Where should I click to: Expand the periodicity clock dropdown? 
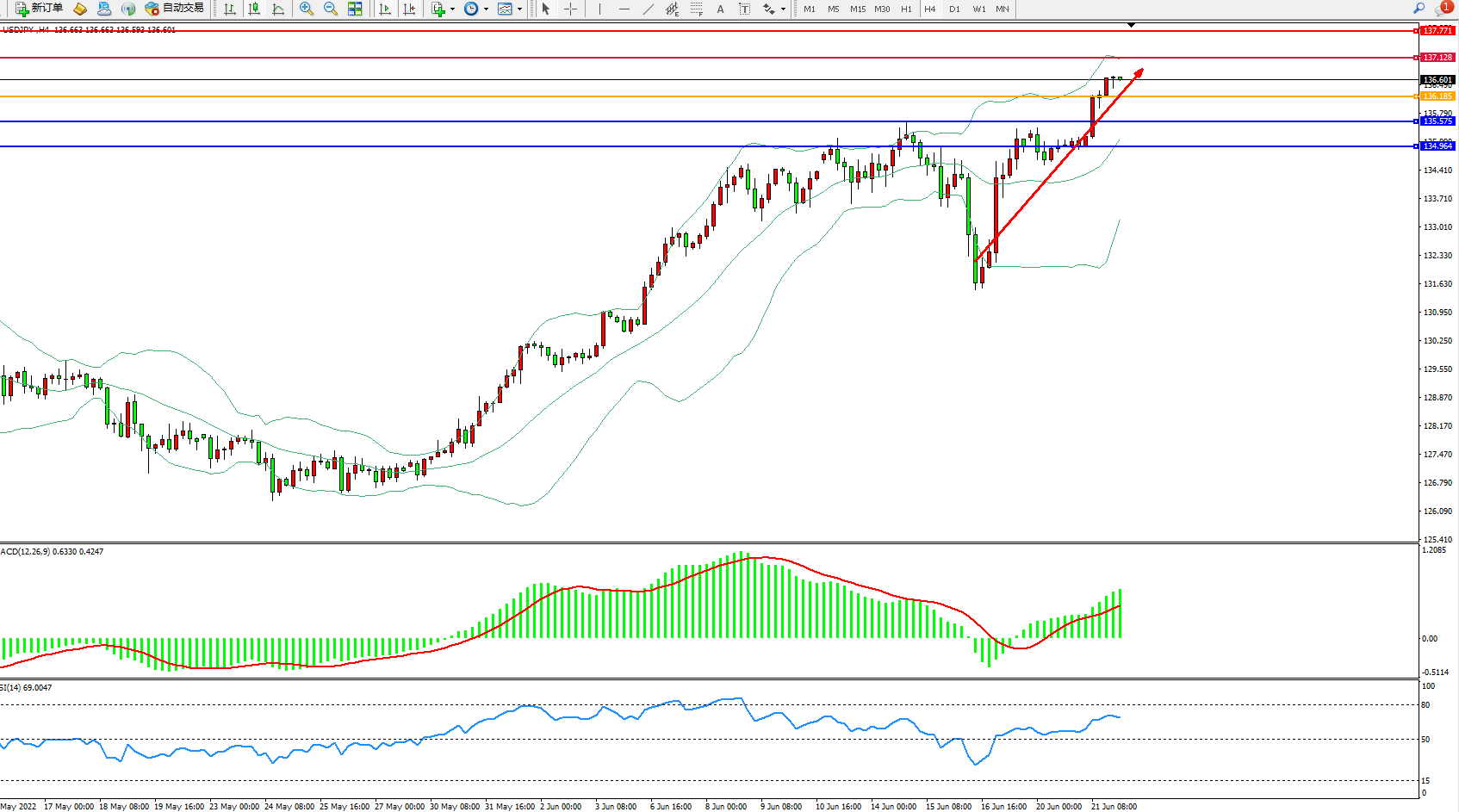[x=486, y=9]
...
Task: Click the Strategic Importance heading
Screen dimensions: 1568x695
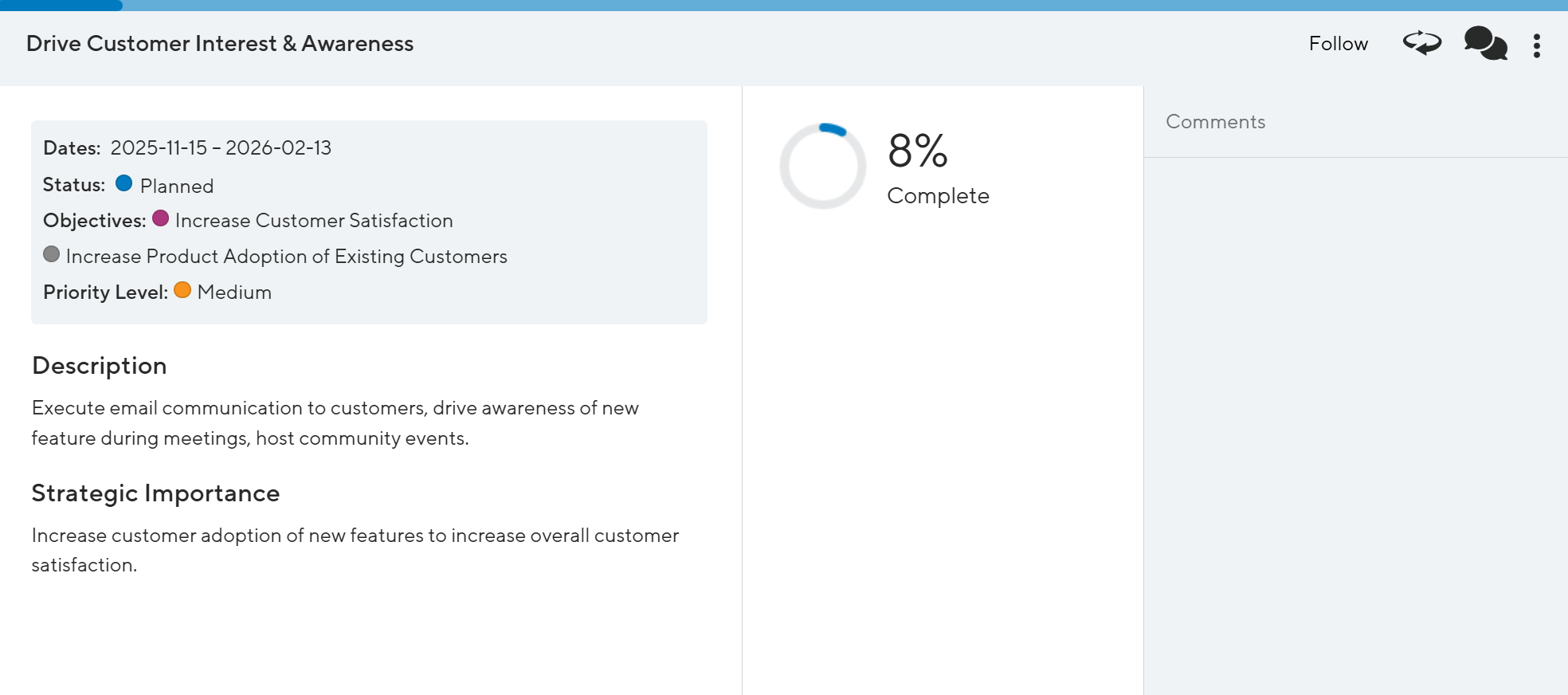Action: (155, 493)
...
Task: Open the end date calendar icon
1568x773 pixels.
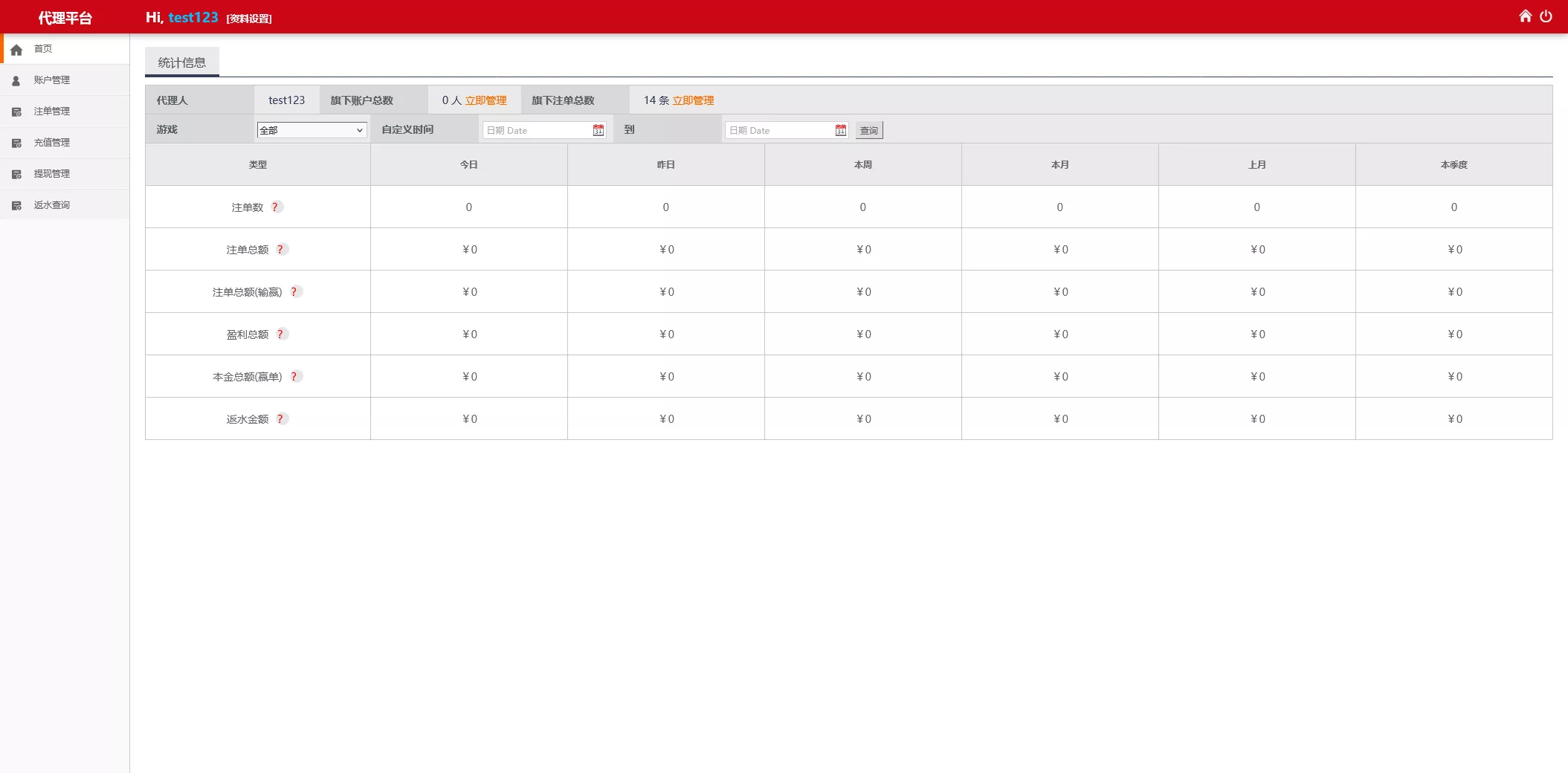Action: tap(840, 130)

- [Exercise goal]: Copy all lines above where "Task" is present.

- [Solution to the exercise]:
Task: Click the Strategic Importance heading
Task: Open the end date calendar icon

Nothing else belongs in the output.